» Texto de leitura
▬▬▬▬▬▬▬▬▬▬
Texto de Camila Fresca na Revista CONCERTO de outubro de 2014
Importante representante da primeira fase do período romântico, Felix Mendelssohn está longe de corresponder à figura conturbada e atormentada que se tornou o arquétipo do compositor da época. Seu pai era um banqueiro judeu que, querendo evitar dificuldades para os filhos, batizou-os na religião luterana. Assim, o nome Bartholdy, de uma pequena propriedade da família, foi incorporado a Jacob Ludwig Felix, e a posteridade o conheceria como Felix Mendelssohn-Bartholdy.
Nascido em Hamburgo em 3 de fevereiro de 1809, Mendelssohn era o segundo de quatro irmãos – a primogênita, Fanny, nascida em 1805, também revelaria dotes musicais. Mendelssohn estudou piano e violino e revelou-se menino-prodígio – dizem que tão impressionante como Mozart –, mas seus pais, que desfrutavam de uma situação financeira confortável, o pouparam da exaustiva carreira de viagens e concertos a que eram submetidas as crianças que, ainda bem novas, demonstravam talento musical. Mendelssohn ingressou na Berliner Singakademie, passando a ter aulas de composição com Carl Friedrich Zelter, diretor da instituição. Além da música, o jovem recebeu uma apurada educação em história, filosofia, literatura e arte.
Quando completou 15 anos, Zelter disse que nada mais tinha a lhe ensinar. E aos 18 anos, após algumas composições de câmara, Mendelssohn revelava sua dimensão como compositor com a abertura Sonho de uma noite de verão. Se com esta obra inaugurava de fato sua carreira de compositor, dois anos depois ele dava início a outra atividade de grande importância: no dia 11 de março de 1829, regeu Paixão segundo São Mateus, de Bach, na Berliner Singakadamie – exatamente um século após sua primeira audição –, tornando-se responsável pela redescoberta da música de Bach no século XIX.
Schumann definiu a abertura Sonho de uma noite de verão como “um derramamento de juventude”. De fato, trata-se de uma obra extraordinária para um compositor tão jovem, e o esplendor da orquestração remete ora a Weber, ora a Rossini, ora a Schubert. Quinze anos mais tarde, em 1843, Mendelssohn acrescentaria à abertura uma importante música de cena, ainda hoje bastante popular e cuja “marcha nupcial” pode ser ouvida em nove entre dez cerimônias de casamento.
▬▬▬▬▬▬▬▬▬▬
» Listagem de entrada
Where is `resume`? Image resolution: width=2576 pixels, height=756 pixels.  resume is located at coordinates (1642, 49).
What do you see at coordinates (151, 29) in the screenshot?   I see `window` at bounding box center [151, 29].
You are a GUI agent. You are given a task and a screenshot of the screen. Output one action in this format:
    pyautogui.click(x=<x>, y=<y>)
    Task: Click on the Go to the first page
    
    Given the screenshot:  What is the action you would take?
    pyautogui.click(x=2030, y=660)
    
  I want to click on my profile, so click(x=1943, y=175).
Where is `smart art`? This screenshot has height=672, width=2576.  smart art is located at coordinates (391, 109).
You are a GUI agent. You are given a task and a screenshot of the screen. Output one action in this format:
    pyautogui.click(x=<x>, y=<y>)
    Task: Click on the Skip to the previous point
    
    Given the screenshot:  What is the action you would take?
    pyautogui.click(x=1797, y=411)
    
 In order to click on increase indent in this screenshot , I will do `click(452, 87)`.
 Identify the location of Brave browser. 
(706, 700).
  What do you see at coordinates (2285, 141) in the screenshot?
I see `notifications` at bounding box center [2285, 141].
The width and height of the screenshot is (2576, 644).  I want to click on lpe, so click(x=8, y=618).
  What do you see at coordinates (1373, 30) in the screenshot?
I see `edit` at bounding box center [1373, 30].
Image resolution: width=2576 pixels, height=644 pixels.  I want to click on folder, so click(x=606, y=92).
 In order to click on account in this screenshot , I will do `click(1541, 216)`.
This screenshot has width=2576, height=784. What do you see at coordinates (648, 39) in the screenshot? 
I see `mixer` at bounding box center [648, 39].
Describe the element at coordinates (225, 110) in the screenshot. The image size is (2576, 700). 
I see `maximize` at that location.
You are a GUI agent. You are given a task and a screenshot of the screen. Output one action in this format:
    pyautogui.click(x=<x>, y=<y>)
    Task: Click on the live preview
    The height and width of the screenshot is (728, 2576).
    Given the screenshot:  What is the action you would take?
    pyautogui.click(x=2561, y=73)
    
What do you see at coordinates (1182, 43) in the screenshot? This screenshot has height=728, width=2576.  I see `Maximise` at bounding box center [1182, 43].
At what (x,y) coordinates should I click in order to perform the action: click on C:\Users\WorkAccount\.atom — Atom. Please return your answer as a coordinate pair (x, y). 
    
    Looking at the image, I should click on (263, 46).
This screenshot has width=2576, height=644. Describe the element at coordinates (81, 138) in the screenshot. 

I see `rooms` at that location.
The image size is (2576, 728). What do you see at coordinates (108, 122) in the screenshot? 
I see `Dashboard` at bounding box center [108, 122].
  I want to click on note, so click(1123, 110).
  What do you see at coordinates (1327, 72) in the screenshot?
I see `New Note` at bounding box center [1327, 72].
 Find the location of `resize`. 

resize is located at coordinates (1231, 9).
▬▬▬▬▬▬▬▬▬▬
» Tarefas do exercício
1. De acordo com o texto sobre Mendelssohn, em que data ele regeu a Paixão segundo São Mateus, de Bach?
2. Extraia da listagem, sem qualquer alteração, tudo o que vai da linha que contém "What do you see at coordinates (1182, 43)" até o fim da listagem, ambas as extremidades incluídas.

» Resultados por tarefa
1. Em 11 de março de 1829.

2.
What do you see at coordinates (1182, 43) in the screenshot? This screenshot has height=728, width=2576.  I see `Maximise` at bounding box center [1182, 43].
At what (x,y) coordinates should I click in order to perform the action: click on C:\Users\WorkAccount\.atom — Atom. Please return your answer as a coordinate pair (x, y). 
    
    Looking at the image, I should click on (263, 46).
This screenshot has width=2576, height=644. Describe the element at coordinates (81, 138) in the screenshot. 

I see `rooms` at that location.
The image size is (2576, 728). What do you see at coordinates (108, 122) in the screenshot? 
I see `Dashboard` at bounding box center [108, 122].
  I want to click on note, so click(1123, 110).
  What do you see at coordinates (1327, 72) in the screenshot?
I see `New Note` at bounding box center [1327, 72].
 Find the location of `resize`. 

resize is located at coordinates (1231, 9).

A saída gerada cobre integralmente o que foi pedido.